§ WORK TO COMPLETE:
Copy each of the following items word for word, omitting the pictures.

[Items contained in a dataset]
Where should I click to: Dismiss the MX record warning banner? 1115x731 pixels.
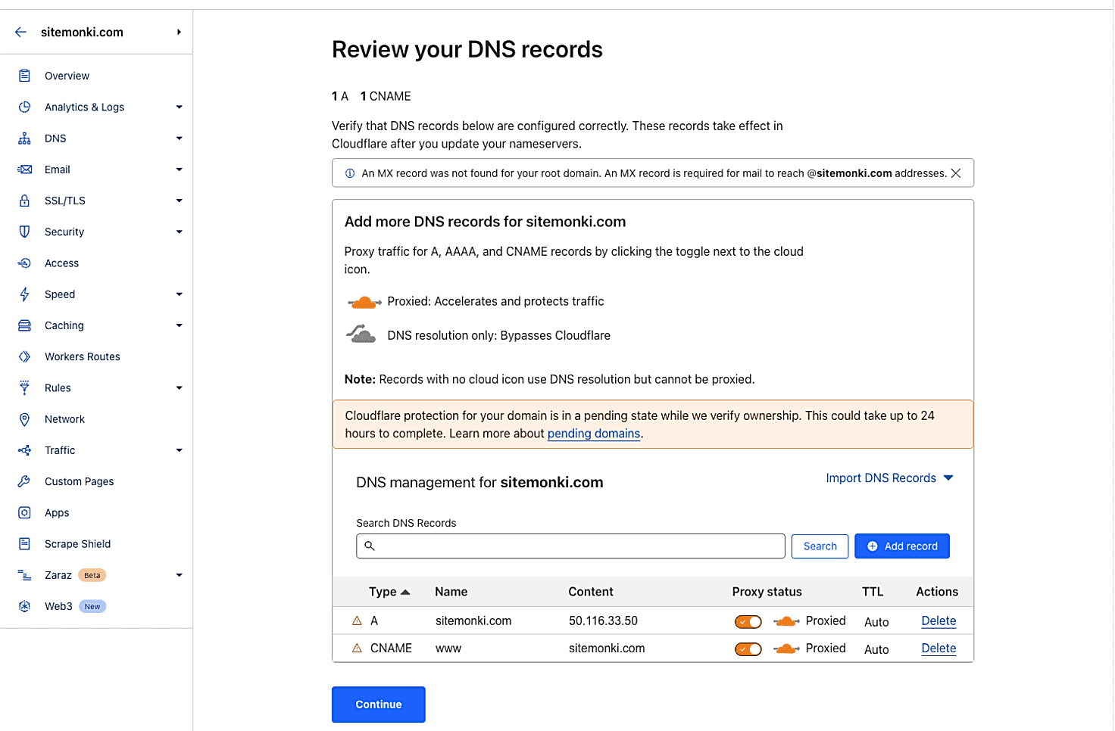click(x=956, y=173)
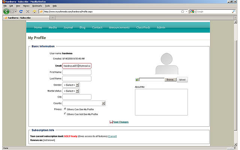Open the Marital status dropdown
This screenshot has height=150, width=240.
(x=71, y=91)
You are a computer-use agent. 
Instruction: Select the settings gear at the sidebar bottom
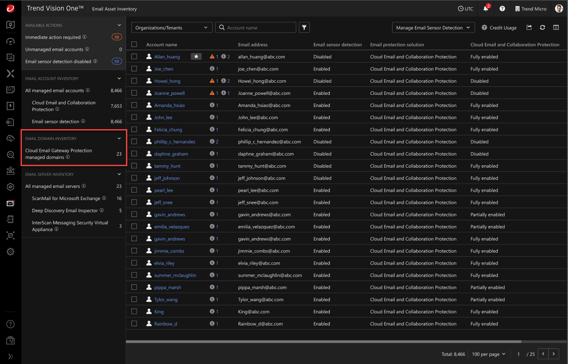(10, 252)
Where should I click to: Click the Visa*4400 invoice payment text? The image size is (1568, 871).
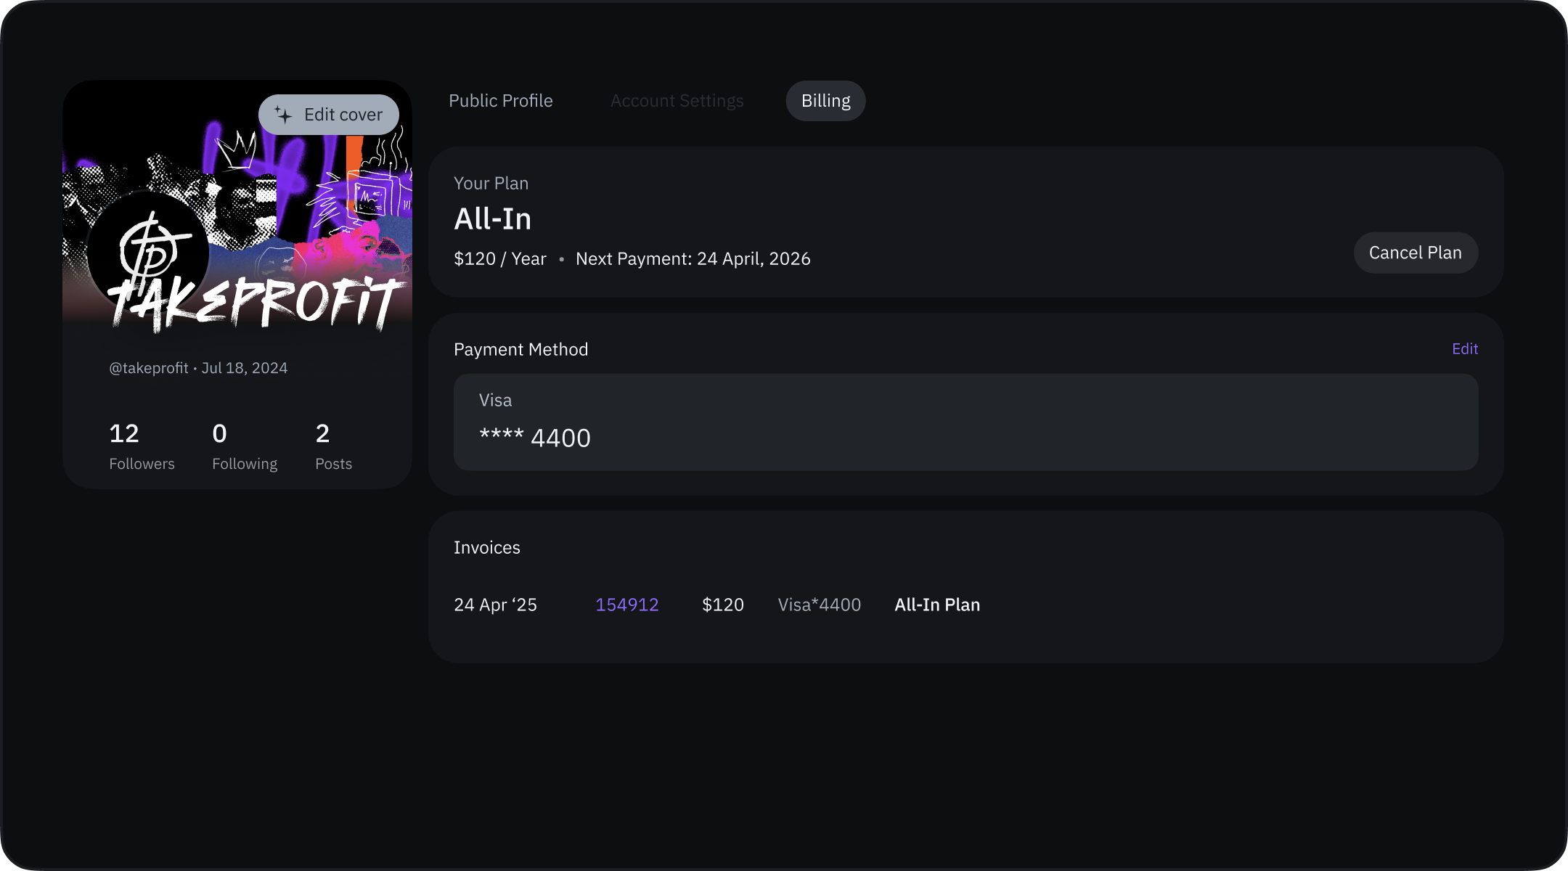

§ SOLUTION TO THIS PROBLEM:
Where should I click to: Dismiss the MX record warning banner? 1115x731 pixels.
click(x=956, y=173)
Open the Marital status dropdown
This screenshot has height=150, width=240.
(x=71, y=91)
You are a computer-use agent. 
Instruction: Select the settings gear at the sidebar bottom
(10, 252)
Where should I click to: Click the Visa*4400 invoice payment text? The image size is (1568, 871).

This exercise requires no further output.